(Collected data entries)
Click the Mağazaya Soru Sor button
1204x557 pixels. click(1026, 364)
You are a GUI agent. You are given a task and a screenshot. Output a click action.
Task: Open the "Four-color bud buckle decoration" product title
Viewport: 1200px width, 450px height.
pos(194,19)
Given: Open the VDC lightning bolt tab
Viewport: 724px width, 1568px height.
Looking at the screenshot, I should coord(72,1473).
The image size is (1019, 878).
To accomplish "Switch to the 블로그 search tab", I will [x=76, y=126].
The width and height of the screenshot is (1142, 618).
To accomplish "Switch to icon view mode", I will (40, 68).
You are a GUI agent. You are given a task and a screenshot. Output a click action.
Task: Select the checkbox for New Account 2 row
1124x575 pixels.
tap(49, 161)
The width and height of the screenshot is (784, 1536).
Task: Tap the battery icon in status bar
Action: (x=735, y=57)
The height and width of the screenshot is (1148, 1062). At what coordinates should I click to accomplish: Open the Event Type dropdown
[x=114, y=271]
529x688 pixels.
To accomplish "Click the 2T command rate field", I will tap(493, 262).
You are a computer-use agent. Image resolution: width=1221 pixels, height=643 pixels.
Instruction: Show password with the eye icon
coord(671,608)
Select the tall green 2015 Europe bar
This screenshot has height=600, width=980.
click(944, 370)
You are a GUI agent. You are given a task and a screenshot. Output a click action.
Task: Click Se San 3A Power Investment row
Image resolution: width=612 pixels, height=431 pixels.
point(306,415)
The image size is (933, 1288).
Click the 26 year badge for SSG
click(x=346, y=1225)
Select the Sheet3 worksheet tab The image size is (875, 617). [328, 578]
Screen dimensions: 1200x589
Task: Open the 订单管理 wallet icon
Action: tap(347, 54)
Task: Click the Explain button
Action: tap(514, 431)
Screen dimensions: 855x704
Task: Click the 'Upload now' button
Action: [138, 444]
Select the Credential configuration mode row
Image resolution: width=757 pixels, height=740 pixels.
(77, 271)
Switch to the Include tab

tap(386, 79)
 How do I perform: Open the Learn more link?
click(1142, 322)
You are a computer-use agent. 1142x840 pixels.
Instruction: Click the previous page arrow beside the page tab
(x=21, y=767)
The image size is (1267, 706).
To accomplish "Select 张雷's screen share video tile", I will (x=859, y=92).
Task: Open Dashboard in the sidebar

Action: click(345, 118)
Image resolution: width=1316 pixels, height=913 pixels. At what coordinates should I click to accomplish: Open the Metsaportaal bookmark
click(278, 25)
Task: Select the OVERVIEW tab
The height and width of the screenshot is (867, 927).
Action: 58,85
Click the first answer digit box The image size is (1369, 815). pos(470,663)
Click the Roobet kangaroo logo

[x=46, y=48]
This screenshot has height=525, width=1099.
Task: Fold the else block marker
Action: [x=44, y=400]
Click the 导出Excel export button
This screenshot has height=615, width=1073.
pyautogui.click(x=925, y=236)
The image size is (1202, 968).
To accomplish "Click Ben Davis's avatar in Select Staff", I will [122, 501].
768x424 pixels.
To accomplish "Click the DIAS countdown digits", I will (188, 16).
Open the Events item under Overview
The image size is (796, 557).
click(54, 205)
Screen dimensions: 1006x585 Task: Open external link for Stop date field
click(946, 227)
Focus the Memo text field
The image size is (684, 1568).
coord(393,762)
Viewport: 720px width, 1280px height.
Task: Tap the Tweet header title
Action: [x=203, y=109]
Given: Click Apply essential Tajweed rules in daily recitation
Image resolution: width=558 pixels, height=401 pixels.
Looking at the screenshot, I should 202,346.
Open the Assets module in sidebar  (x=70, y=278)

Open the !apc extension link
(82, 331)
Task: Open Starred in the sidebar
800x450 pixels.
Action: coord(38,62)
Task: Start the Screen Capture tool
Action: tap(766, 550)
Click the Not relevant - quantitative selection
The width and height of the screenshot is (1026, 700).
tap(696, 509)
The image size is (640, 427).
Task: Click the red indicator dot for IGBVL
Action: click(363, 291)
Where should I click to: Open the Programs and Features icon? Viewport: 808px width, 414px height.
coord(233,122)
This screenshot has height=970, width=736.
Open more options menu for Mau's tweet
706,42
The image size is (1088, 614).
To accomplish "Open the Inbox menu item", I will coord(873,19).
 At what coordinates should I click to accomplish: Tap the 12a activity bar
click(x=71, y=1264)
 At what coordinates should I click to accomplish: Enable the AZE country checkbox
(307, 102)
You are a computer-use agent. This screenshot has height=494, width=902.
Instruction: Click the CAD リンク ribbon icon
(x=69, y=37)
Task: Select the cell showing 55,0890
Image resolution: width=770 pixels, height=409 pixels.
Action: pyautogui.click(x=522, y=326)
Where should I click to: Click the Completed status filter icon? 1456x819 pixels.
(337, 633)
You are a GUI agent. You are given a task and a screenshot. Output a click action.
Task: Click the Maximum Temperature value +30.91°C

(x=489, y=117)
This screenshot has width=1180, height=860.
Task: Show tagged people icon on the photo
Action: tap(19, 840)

Exercise directions: When the line with "At what coordinates should I click to accomplish: Enable" is reached in the data above, start copying there, and copy each line exactly until the line with "Task: Select the cell showing 55,0890" has been copied; copy nothing else.

Your response:
 At what coordinates should I click to accomplish: Enable the AZE country checkbox
(307, 102)
You are a computer-use agent. This screenshot has height=494, width=902.
Instruction: Click the CAD リンク ribbon icon
(x=69, y=37)
Task: Select the cell showing 55,0890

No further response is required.